_FRAGMENTO DE PÁGINA_.
===

Ciudad

Sana costumbre

Una amistad que dura más de seis décadas en la ciudad

Nacieron con meses y metros de distancia, y aunque la vida los separó, volvieron a verse cada semana. Uno de ellos quiso recopilar las historias de la infancia compartida y llamó al resto para el reencuentro


 

Entre los árboles de la plaza Alberdi nació una amistad que lleva más de seis décadas. Ricardo Díaz, Carlos Robecchi, Claudio Wandzik y Edgardo Nino Llusa dieron sus primeros pasos en esas veredas. Cambiaron figuritas en los bancos, usaron el pasto para jugar a la pelota y los parches de tierra para competir a las bolitas. Los cuatro amigos que nacieron en la misma manzana de zona norte con solo meses de diferencia sentían que eran los dueños de la plaza de la avenida Puccio. Incluso crearon un equipo de fútbol para jugar en ligas rosarinas que bautizaron Central Alberdi por su amor por el club de Arroyito. En la plaza también aprendieron el secreto de la amistad: no mirar a la misma chica y no hablar de política. Algo que hasta hoy con 63 años y cada semana cuando toman café les funciona.

Wandzik es el serio del grupo, Llusa, el excéntrico, Robecchi, el alegre, y Díaz, el inquieto. Charlan con el El Ciudadano y las conversaciones vuelan. Recuerdan historias, nombran viejos amigos, ríen y se emocionan. Para el cuarteto ellos son un ejemplo de amistad. Y con cada respuesta aflora una nueva anécdota y bromean como si fueran una familia. “Nos vemos y hablamos el mismo idioma”, dice Díaz.

===

_REGISTROS GUARDADOS_.
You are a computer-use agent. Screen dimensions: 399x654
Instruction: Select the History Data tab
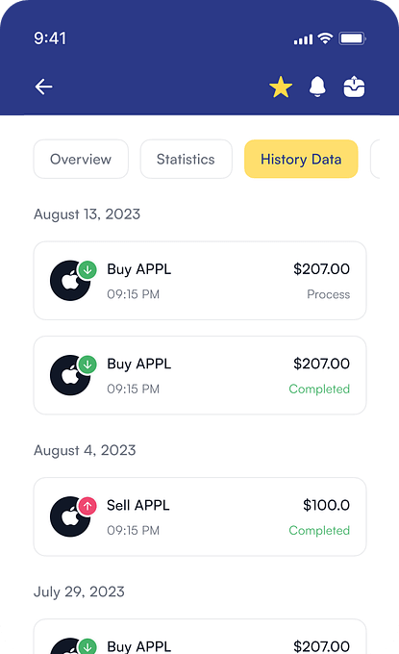pyautogui.click(x=301, y=159)
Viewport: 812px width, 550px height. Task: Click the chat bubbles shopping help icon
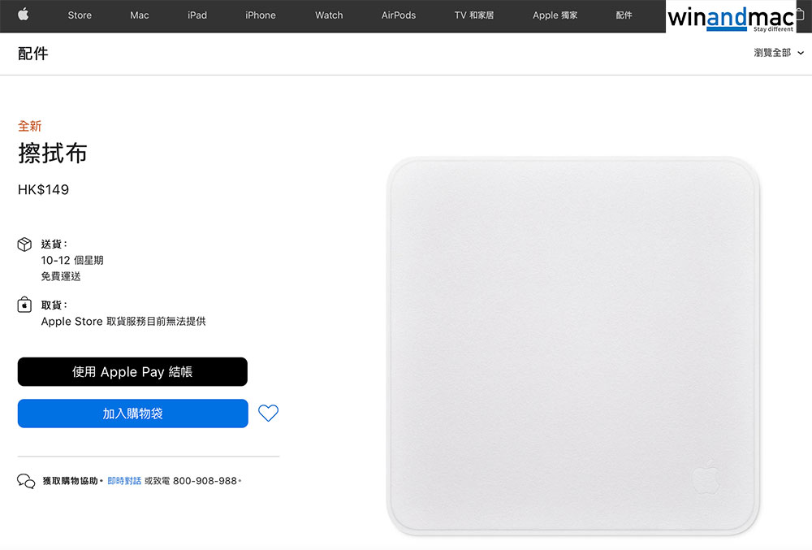26,481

===

_EJERCICIO BREVE_. Nombra a los cuatro amigos que aparecen en el fragmento sobre la amistad nacida en la plaza Alberdi e indica el rasgo que el texto atribuye a cada uno.

_RESPUESTA DEL EJERCICIO_.
- Claudio Wandzik: el serio
- Edgardo Nino Llusa: el excéntrico
- Carlos Robecchi: el alegre
- Ricardo Díaz: el inquieto